• Goal: Update the lines from the line with "Click the word blinking" to the line with "tap(179, 48)" by replacing "footer" with "bottom margin", changing nothing else. Omit the pictures from your answer.

• Collected data entries:
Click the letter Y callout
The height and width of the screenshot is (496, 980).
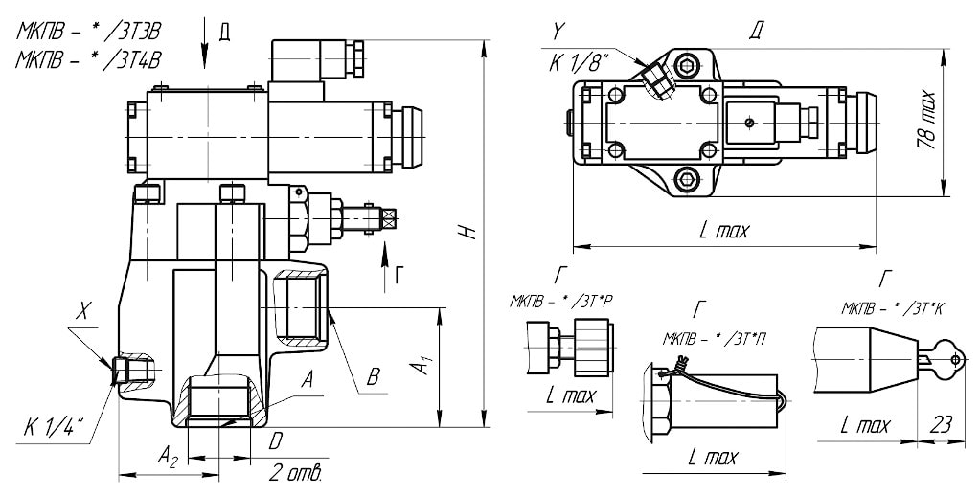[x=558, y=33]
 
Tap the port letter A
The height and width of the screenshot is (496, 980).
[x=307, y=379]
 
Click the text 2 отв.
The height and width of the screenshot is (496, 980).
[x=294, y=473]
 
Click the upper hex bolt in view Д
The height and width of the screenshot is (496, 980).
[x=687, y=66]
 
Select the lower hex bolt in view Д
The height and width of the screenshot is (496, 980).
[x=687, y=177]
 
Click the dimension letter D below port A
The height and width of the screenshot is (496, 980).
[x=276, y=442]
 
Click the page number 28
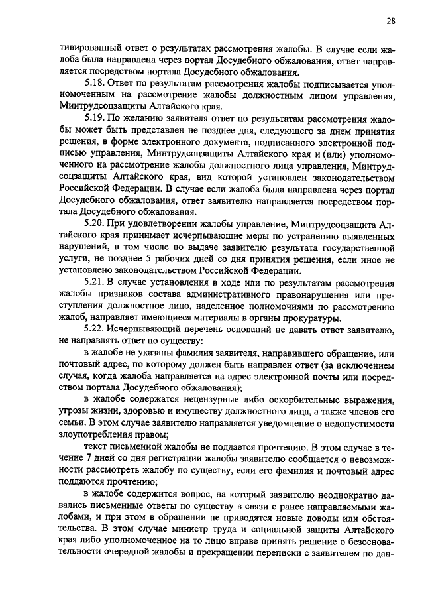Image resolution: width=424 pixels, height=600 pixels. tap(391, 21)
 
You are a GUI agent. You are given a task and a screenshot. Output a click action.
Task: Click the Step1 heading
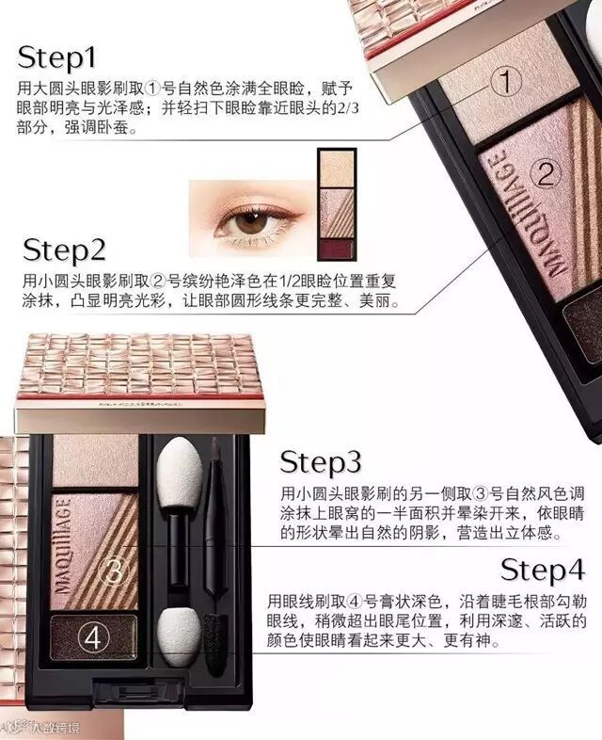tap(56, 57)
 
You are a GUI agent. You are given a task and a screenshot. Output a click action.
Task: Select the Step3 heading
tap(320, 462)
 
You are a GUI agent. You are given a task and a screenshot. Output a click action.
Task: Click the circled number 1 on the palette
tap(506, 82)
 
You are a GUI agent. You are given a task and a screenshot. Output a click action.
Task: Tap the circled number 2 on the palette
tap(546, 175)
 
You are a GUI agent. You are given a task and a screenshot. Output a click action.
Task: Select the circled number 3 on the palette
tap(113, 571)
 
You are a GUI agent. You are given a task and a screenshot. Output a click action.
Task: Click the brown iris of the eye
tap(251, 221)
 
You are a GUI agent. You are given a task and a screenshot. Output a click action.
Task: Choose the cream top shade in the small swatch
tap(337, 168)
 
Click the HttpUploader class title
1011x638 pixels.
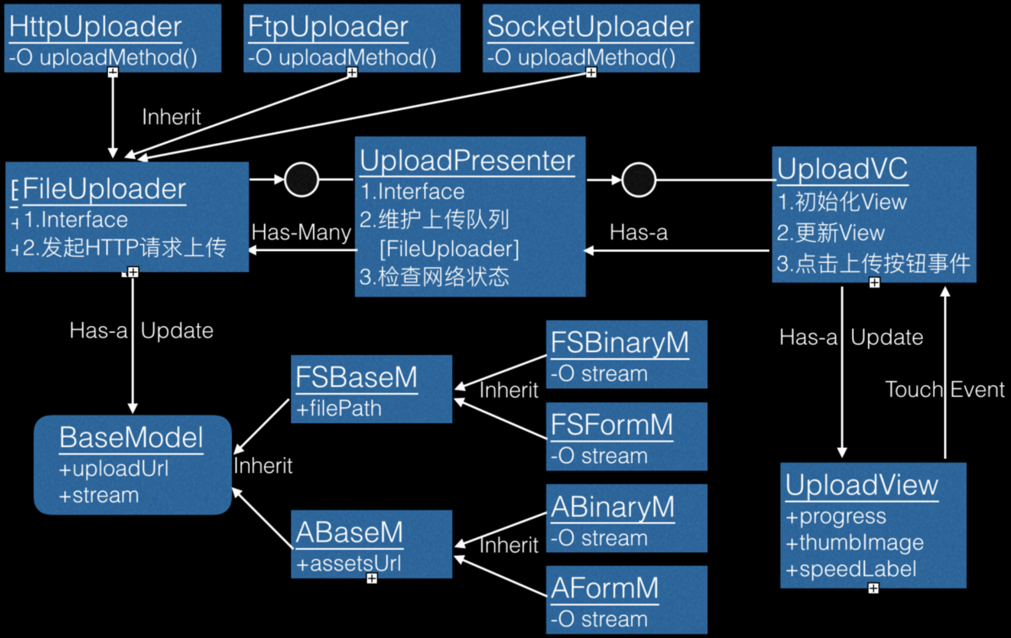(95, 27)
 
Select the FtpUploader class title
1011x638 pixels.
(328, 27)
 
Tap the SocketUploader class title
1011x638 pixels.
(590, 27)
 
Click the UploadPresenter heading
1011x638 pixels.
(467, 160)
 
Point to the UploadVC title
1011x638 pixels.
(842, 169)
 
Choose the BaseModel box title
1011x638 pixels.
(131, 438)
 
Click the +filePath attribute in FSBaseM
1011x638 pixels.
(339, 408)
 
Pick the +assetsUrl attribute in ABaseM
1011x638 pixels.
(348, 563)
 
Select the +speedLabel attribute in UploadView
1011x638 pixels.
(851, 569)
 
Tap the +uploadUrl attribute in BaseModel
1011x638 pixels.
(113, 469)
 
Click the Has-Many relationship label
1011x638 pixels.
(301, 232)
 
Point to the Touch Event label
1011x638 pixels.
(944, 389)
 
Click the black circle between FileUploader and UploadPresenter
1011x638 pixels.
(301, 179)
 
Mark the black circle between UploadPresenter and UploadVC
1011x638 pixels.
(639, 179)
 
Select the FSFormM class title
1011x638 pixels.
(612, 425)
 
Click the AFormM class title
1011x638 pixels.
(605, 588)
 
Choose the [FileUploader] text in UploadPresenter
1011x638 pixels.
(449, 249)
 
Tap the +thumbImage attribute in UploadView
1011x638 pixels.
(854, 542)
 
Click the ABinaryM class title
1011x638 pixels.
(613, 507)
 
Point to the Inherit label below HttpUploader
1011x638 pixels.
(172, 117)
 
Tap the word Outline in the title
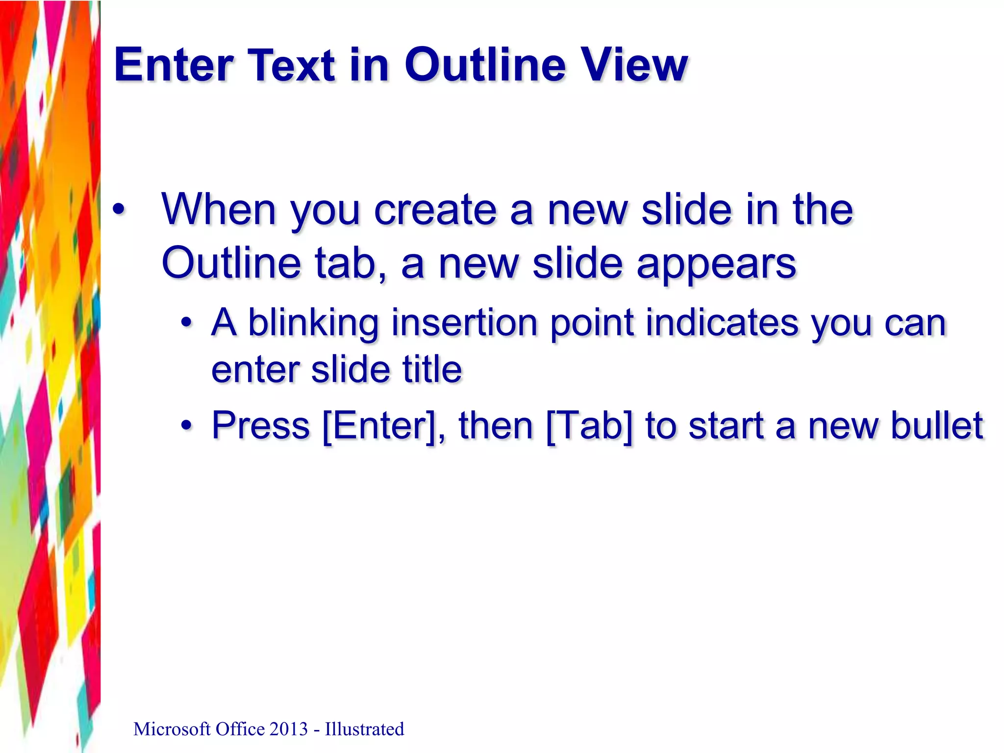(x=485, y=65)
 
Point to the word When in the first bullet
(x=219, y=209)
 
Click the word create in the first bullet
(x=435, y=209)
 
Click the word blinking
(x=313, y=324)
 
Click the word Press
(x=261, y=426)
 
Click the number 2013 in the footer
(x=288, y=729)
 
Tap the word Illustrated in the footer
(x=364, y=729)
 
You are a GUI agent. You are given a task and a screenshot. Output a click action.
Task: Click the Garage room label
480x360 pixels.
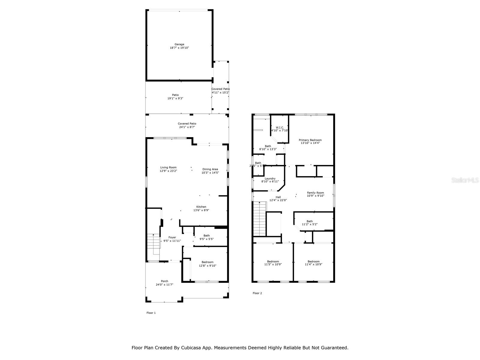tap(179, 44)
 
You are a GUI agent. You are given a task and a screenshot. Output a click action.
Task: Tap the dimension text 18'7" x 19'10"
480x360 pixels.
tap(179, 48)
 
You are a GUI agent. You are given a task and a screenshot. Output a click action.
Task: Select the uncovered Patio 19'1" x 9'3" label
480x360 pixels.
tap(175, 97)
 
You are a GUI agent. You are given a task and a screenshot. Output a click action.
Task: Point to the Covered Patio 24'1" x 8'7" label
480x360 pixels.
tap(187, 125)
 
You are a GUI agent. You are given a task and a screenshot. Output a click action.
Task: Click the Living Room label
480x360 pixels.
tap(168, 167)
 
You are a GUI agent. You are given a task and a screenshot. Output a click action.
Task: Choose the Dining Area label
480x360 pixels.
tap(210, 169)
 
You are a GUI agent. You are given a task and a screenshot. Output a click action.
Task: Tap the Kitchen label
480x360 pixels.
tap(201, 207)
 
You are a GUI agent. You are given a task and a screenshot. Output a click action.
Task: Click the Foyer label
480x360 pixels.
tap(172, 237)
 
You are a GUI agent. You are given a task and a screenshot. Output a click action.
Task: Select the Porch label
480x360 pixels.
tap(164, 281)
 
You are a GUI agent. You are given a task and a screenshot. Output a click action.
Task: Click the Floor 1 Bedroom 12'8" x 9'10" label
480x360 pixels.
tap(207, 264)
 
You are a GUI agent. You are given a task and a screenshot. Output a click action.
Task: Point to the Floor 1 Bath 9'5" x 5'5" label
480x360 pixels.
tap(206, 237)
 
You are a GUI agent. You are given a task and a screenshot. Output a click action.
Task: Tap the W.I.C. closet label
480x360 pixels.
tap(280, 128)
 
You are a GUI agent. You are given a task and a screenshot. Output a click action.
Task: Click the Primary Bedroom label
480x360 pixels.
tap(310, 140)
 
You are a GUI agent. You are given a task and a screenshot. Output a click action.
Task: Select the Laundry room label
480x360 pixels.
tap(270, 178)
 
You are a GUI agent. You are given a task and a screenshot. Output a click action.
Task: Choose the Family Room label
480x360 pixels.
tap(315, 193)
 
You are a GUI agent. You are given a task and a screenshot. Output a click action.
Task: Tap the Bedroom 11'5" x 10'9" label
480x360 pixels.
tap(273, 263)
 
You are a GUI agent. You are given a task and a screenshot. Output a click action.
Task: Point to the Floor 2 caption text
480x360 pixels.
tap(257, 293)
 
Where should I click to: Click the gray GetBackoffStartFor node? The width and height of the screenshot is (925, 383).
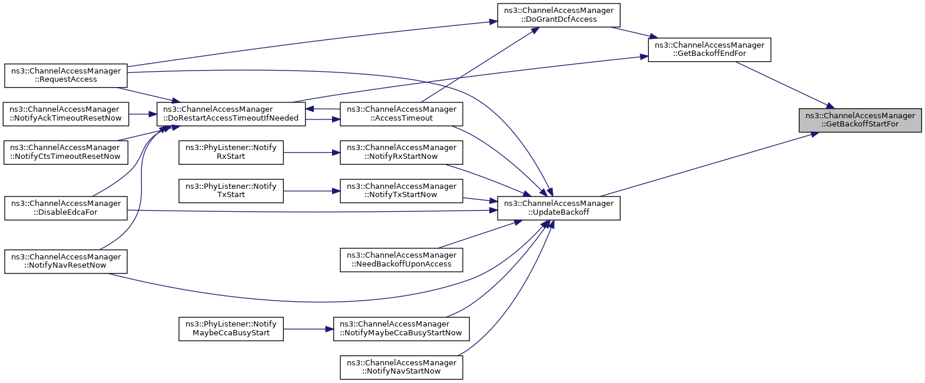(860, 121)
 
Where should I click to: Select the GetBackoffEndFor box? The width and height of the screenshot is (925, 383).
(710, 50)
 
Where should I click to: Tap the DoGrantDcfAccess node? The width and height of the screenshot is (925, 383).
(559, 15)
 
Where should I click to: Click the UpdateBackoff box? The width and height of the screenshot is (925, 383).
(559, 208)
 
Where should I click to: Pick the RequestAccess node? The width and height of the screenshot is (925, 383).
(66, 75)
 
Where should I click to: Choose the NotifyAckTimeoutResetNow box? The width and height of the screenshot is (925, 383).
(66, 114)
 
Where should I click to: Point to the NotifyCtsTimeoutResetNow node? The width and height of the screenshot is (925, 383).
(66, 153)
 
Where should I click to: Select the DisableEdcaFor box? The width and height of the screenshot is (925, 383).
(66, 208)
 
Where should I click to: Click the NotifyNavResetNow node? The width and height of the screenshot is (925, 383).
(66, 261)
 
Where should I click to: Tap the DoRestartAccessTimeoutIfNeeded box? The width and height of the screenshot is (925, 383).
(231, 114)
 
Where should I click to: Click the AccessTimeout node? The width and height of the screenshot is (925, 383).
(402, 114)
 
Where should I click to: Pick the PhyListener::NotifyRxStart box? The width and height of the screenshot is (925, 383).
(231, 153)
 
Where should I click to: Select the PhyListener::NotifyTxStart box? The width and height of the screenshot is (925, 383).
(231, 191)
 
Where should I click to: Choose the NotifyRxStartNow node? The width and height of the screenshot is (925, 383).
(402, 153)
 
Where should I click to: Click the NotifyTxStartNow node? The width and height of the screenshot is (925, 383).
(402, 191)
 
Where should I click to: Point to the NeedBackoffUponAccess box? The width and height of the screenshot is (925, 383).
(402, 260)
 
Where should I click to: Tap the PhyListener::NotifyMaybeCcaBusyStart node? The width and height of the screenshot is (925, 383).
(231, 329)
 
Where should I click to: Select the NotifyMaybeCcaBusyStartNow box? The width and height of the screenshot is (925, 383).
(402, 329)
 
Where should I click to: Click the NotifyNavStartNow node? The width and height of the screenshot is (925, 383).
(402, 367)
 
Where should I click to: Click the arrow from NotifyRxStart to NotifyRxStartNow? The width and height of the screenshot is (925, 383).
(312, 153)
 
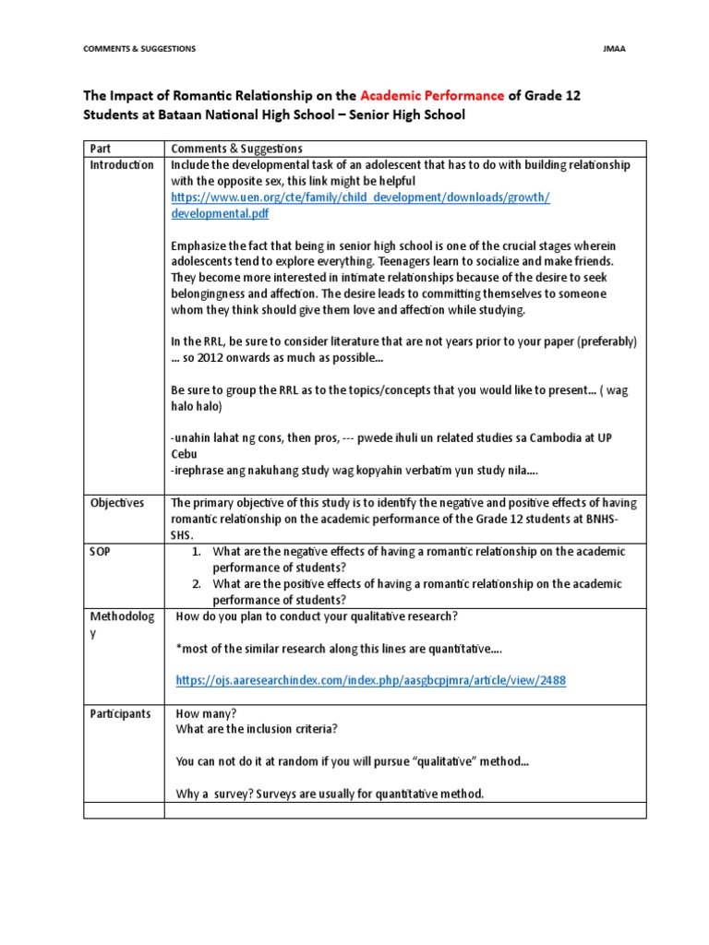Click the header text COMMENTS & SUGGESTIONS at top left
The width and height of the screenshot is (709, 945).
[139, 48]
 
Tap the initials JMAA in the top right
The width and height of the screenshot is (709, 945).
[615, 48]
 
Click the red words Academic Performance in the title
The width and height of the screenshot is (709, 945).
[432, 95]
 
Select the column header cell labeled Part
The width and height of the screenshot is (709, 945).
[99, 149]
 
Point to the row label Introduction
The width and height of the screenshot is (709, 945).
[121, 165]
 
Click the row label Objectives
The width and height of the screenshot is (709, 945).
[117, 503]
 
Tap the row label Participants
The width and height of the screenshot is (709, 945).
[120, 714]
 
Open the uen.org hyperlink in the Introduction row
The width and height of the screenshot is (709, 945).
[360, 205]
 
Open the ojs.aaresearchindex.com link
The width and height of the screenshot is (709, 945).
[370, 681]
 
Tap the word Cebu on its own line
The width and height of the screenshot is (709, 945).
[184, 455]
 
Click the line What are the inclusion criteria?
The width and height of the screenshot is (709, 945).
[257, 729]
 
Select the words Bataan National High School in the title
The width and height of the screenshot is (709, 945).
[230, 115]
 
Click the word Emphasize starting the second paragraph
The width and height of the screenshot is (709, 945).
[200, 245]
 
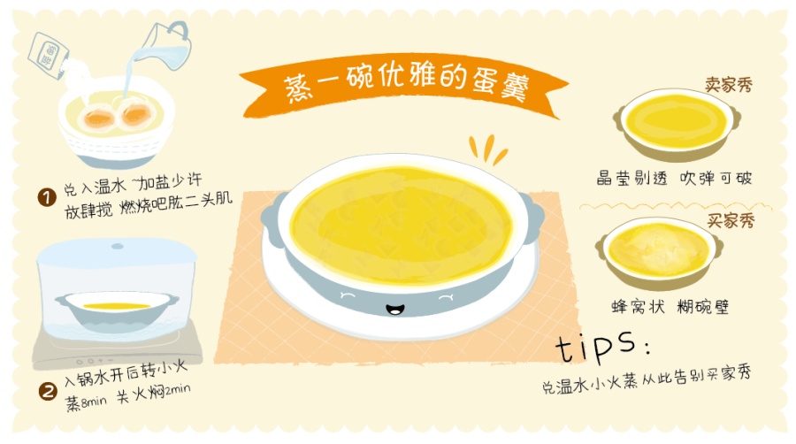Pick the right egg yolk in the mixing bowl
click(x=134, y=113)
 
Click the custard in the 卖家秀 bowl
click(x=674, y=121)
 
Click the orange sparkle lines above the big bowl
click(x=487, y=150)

• Response to this exercise:
Click the word blinking
(x=313, y=324)
 
Click the word Press
(x=261, y=426)
 
Click the number 2013 in the bottom margin
(x=288, y=729)
 
Tap the word Illustrated in the bottom margin
(x=364, y=729)
 
You are a GUI agent. You are given a task and a screenshot. Output a click action.
Task: Click the Garage room label
480x360 pixels.
tap(179, 44)
 
You are a GUI agent. You are given a task and a screenshot. Output a click action.
Task: Tap the dimension text 18'7" x 19'10"
480x360 pixels.
tap(179, 48)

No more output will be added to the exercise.